Arbeid wordt dan ook niet gedefinieerd als het onderhouden van de gemeenschap, maar als het onderhouden van de bezitter.
Laat ik vooropstellen dat er goede redenen zijn om robotica in te schakelen: robots kunnen dingen die mensen niet kunnen (niet in de laatste plaats robots maken). Er zijn ook goede redenen om ze juist niet in te zetten: het vervangen van taken die we eens als zinvol konden ervaren, en het uithollen van taken die prima door mensen gedaan kunnen worden. Arbeid kan zo zijn aantrekkelijkheid verliezen: het komt neer op het uitvoeren van taken die een robot nog niet economisch rendabel kan bewerkstelligen. Het personeel dat de eerste ontslaggolf overleeft sterft geestelijk als ze de onstuitbare opmars van de robots bewust worden.

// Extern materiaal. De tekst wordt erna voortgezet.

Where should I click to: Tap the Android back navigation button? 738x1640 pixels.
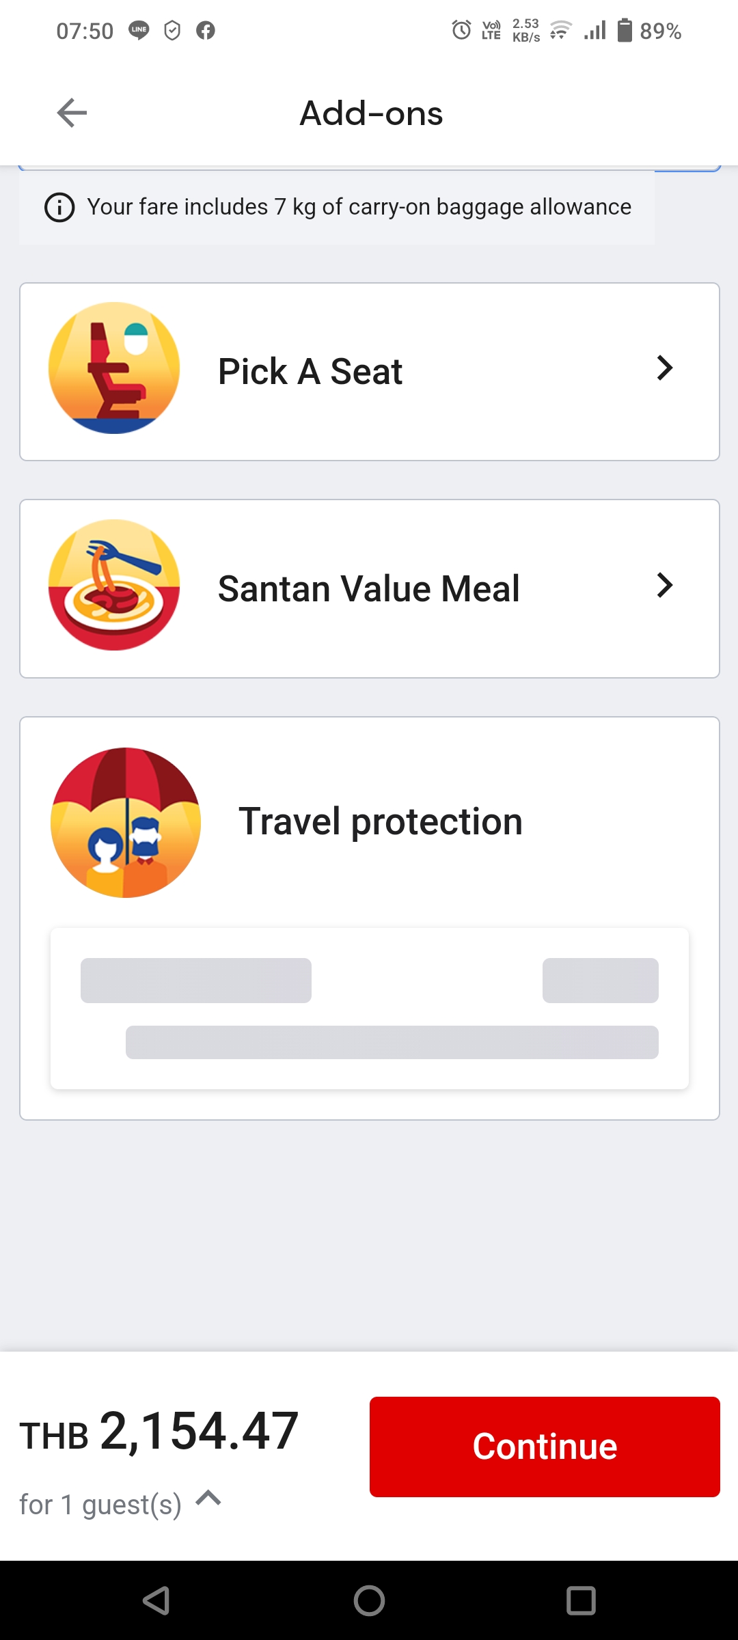tap(156, 1600)
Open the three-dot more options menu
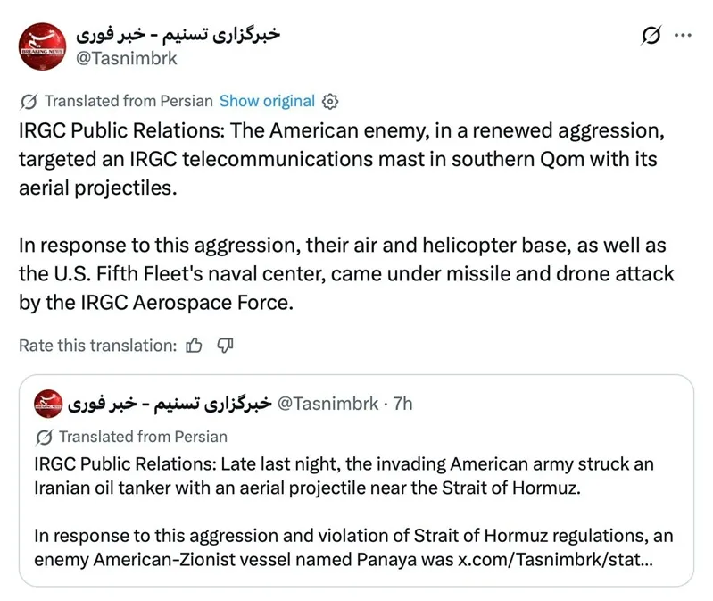Image resolution: width=713 pixels, height=601 pixels. [683, 35]
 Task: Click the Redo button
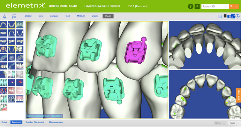pyautogui.click(x=232, y=123)
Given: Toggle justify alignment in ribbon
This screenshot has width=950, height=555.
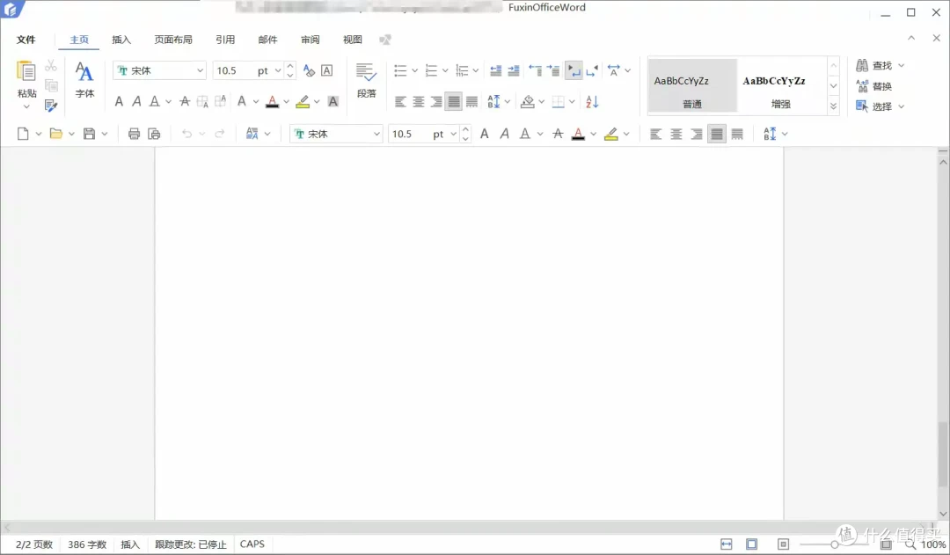Looking at the screenshot, I should coord(453,102).
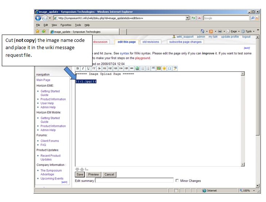Insert an ordered list item
Viewport: 266px width, 202px height.
pyautogui.click(x=142, y=68)
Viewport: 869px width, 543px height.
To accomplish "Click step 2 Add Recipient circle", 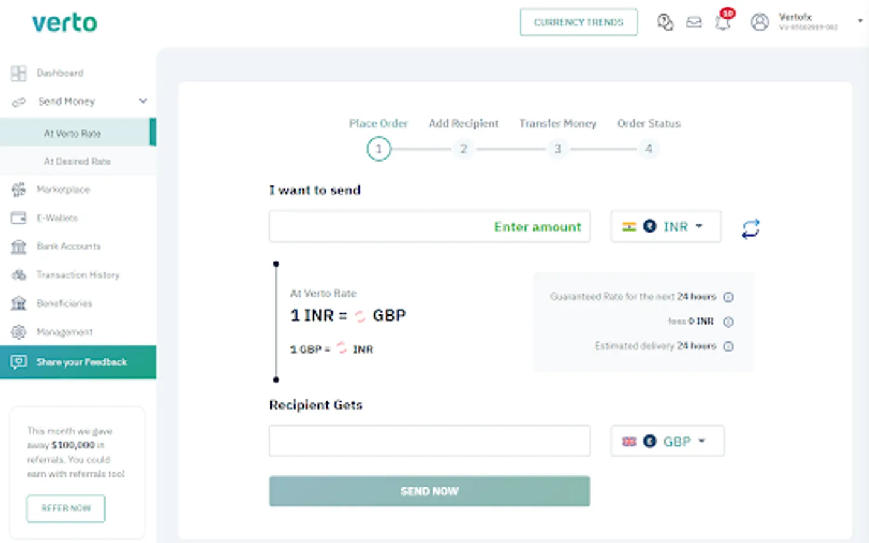I will pyautogui.click(x=463, y=149).
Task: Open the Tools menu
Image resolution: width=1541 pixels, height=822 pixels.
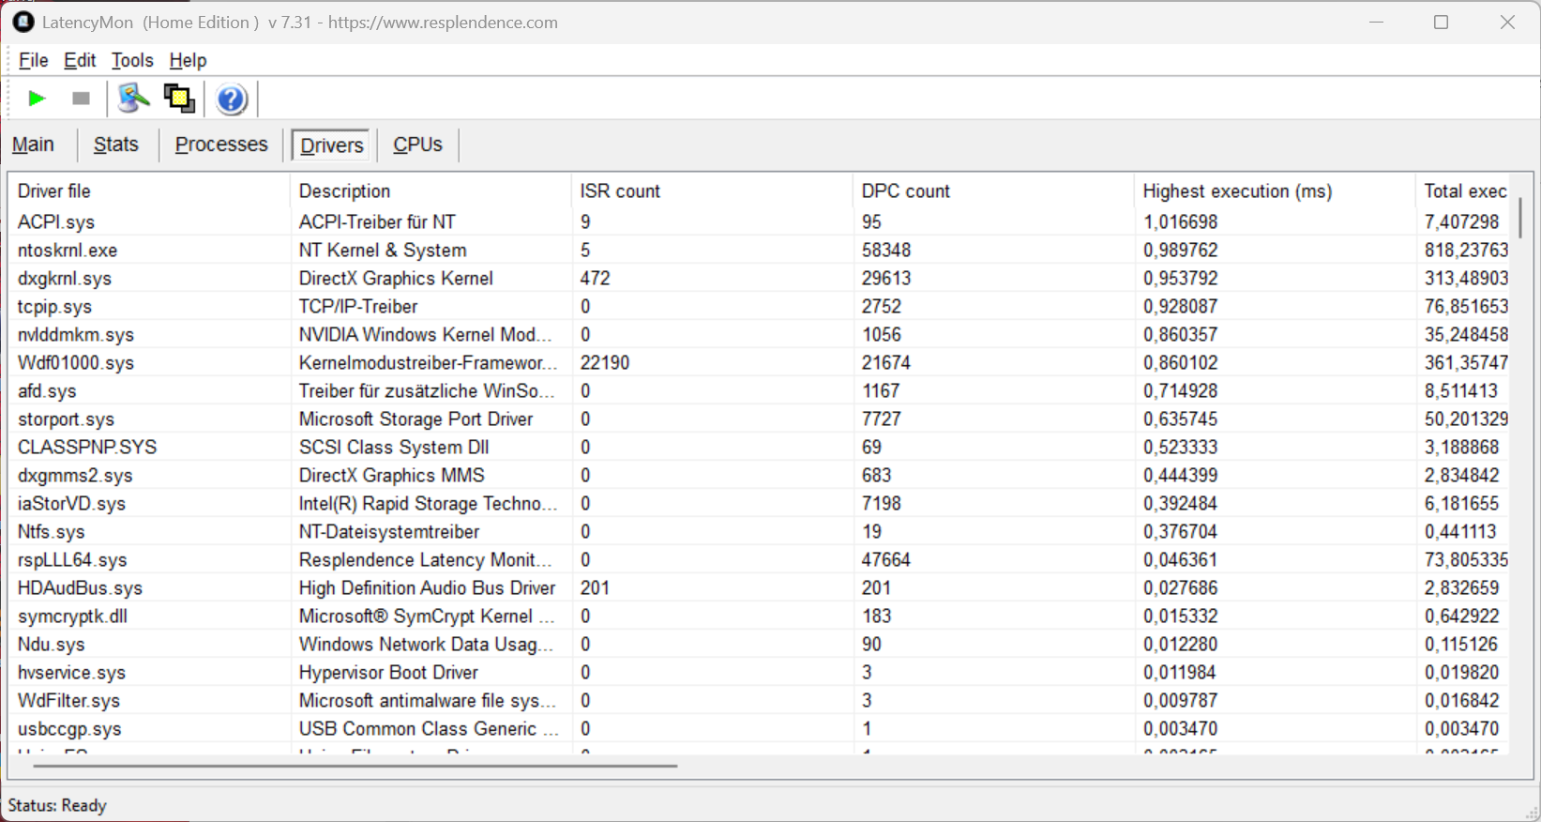Action: click(x=132, y=60)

In mijn ogen zijn de feodale tijden nog lang niet voorbij. We leven in een neofeodale tijd waarin geestelijk verarmde bazen hun overgebleven personeel laten wedijveren met robots die nog net iets te duur zijn om hen gelijk te vervangen. Deze machtspositie werkt psychopatische stoornissen in de hand. Angstvallig zal deze nieuwe bovenklasse zichzelf en zijn kinderen afzonderen, zich opsluiten in gated communities en zijn kinderen naar een bijzondere elite-universiteit sturen zodat ze later, wanneer ze groot zijn en zelf baas zijn geworden, een secretaresse kunnen verleiden, en hun eigen “zelfvertrouwen” te versterken door personeel te ontmenselijken en naar willekeur te ontslaan, terwijl ze zichzelf in de file wijsmaken hoe belangrijk hun bijdrage is, die er eigenlijk alleen uit bestaat om anderen verrot te schelden vanuit een aluminium cocon, terwijl een aantrekkelijke vrouwenstem hun in beschaafde taal de volgende bestemming dicteert.

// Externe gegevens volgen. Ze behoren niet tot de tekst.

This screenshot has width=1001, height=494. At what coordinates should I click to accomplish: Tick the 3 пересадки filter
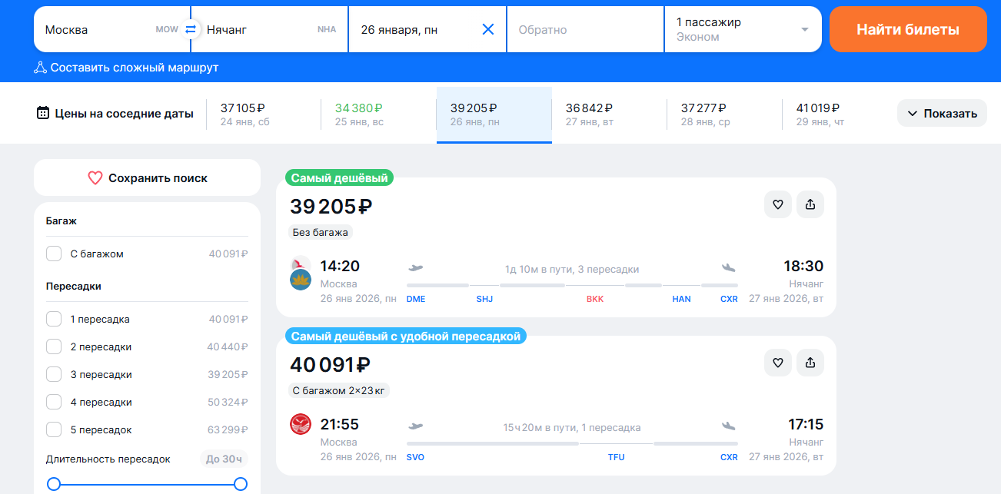(x=54, y=374)
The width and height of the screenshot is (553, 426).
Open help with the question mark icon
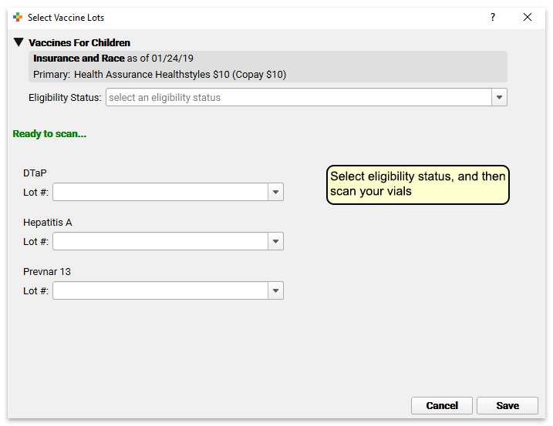493,17
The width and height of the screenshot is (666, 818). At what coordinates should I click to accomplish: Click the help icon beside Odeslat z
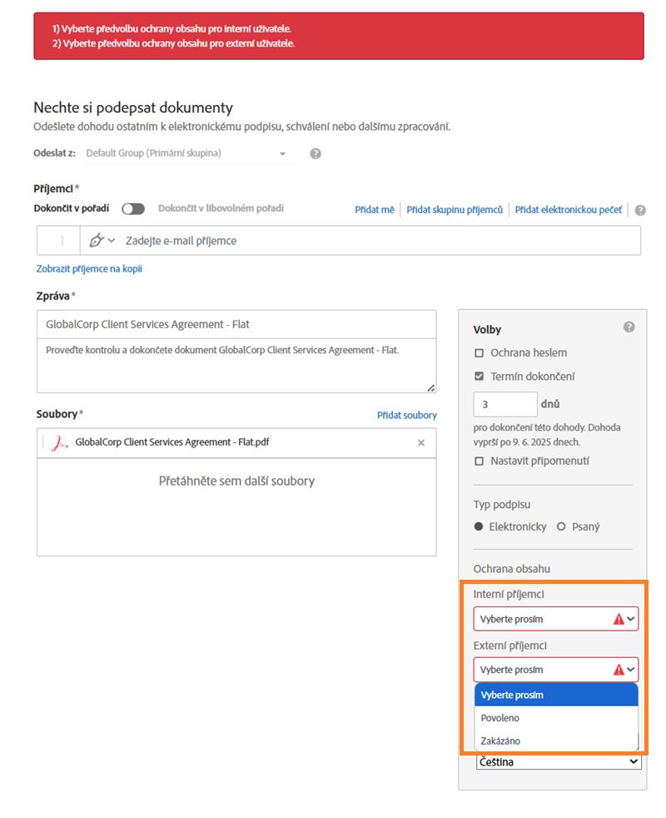(316, 154)
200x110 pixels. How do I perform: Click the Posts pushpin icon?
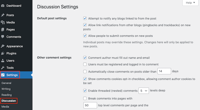3,15
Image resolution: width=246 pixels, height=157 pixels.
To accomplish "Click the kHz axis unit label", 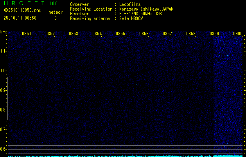I will point(4,32).
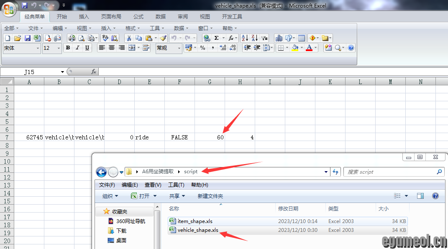Click the Sort Ascending A-Z icon
448x249 pixels.
245,38
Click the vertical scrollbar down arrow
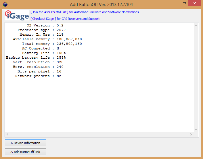This screenshot has width=203, height=159. coord(196,130)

Zullen we integendeel iets aan empathie doen? Te beginnen bij de personen van wie we nog niet vervreemd zijn? Samen revolteren tegen de fossiele feodaliteit van de bazen, die de ongelijkheid uit primitieve industriële tijden hebben geprojecteerd op ons ontluikende postkapitalistische tijdsgewricht. Ideeën zijn morgen belangrijker dan kapitaal, en de idee dat alle mensen gelijkwaardig zijn kan niet veel langer worden beneveld door kapitalistische nostalgie en beschonken grootspraak.